Chris - It's interesting that both you and Jim just before you brought up computers and coding, because that also made headlines this week, didn't it unfortunately...

Public Health England have admitted tonight that nearly 16,000 cases of coronavirus between the 25th of September and the 2nd of October were not included in daily figures for that period and not transferred to the contact tracing system...

Chris - I think one word springs to mind Jim: whoops. How did that happen?

Jim - That is a really interesting point. I mean, if we are to believe what we've been told, this was about an Excel spreadsheet that hadn't been transferred into the main data repository. Obviously I don't know how it happened, but I would bring this back to skills and training. We need people who have digital skills and we need to be able to design systems that work properly.

Chris - And just very briefly, with your eye on your crystal ball - which I'm sure you have there in your office - what do you foresee as where we will be, from a university point of view, as the university sector, in a year's time? Do you think that organisations like the one that you're running will be at the forefront and it's going to very much be online, or do you think we'll solve this COVID problem and it will be bums on seats back in lecture theatres? Are these changes here to stay?

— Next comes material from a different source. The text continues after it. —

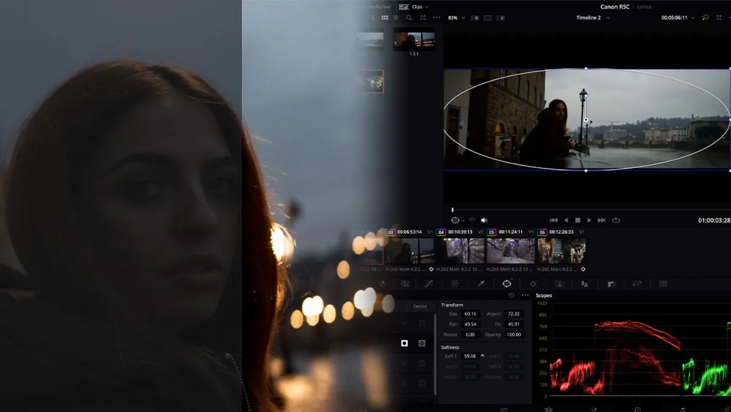Open the Blur and Sharpen palette
The image size is (731, 412).
(585, 284)
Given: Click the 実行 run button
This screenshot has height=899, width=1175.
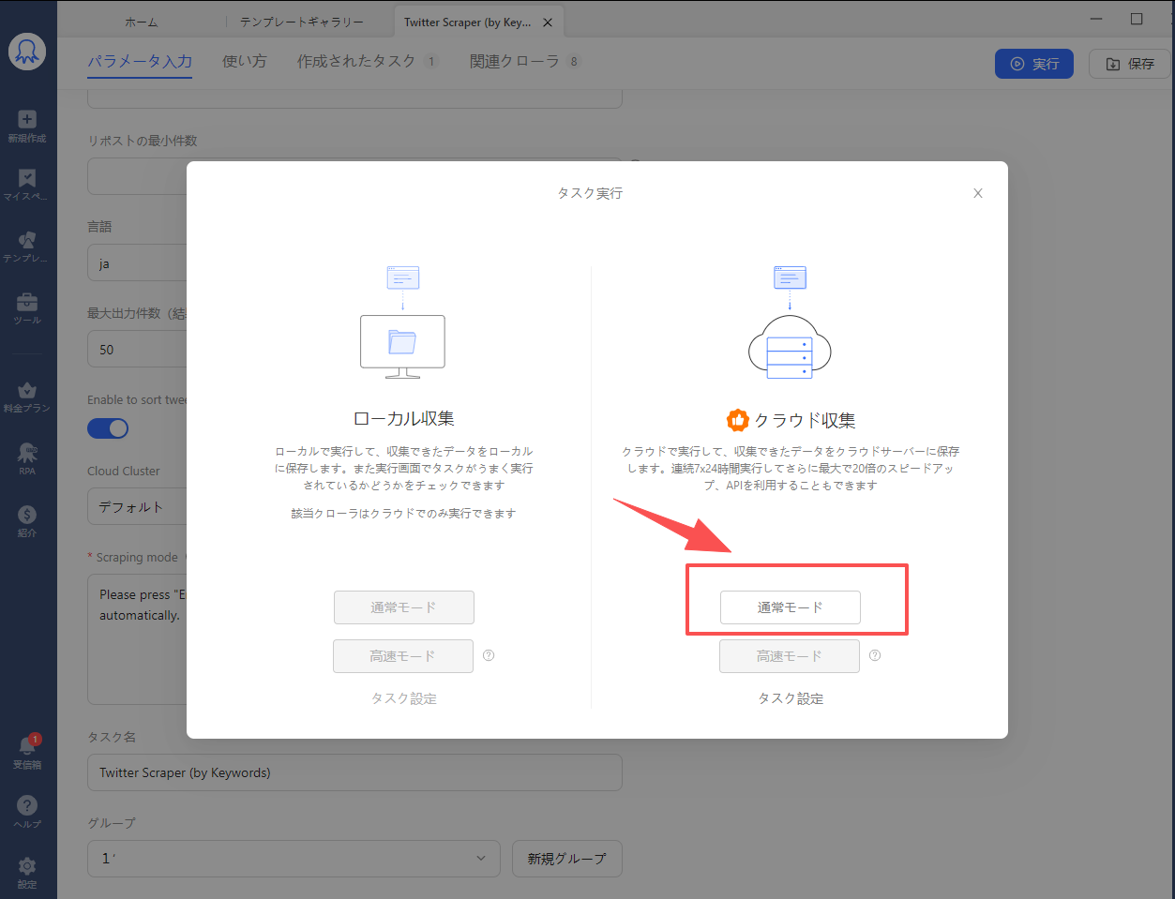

Jim - Yeah, I think this is going to change universities profoundly. I think there's been probably 20 or 30 years in the UK and Western economies where we perhaps, I don't know, lost our way a little bit. I think we've got to redefine what universities are for. We need to train the next generation of technicians, as I've mentioned; and really thinking about the fourth industrial revolution, what new jobs, what new roles, will be created. Perhaps half of the jobs that will be around in 10 years don't currently exist right now. So what we have to think about in universities is critical thinking and synthesis of ideas, and creativity, and working with new ideas in different ways; and I think that means we perhaps have to get out of discipline silos and think interdisciplinary learning. So I hope universities will view this as a real opportunity - I genuinely think it is - but I think we've got to think about learning as a life wide activity. The skills that we learn at university, if you're 18 or 19... the half life of those skills now might be three or four years, so you're going to have to learn again in your mid twenties, your early thirties, your forties; you might have to change career in your fifties or sixties; and we might have to carry on working until we're 70, 75, or 80. So I think we've got to recondition our learning and the way that we think about learning to respond to how society and technology is changing.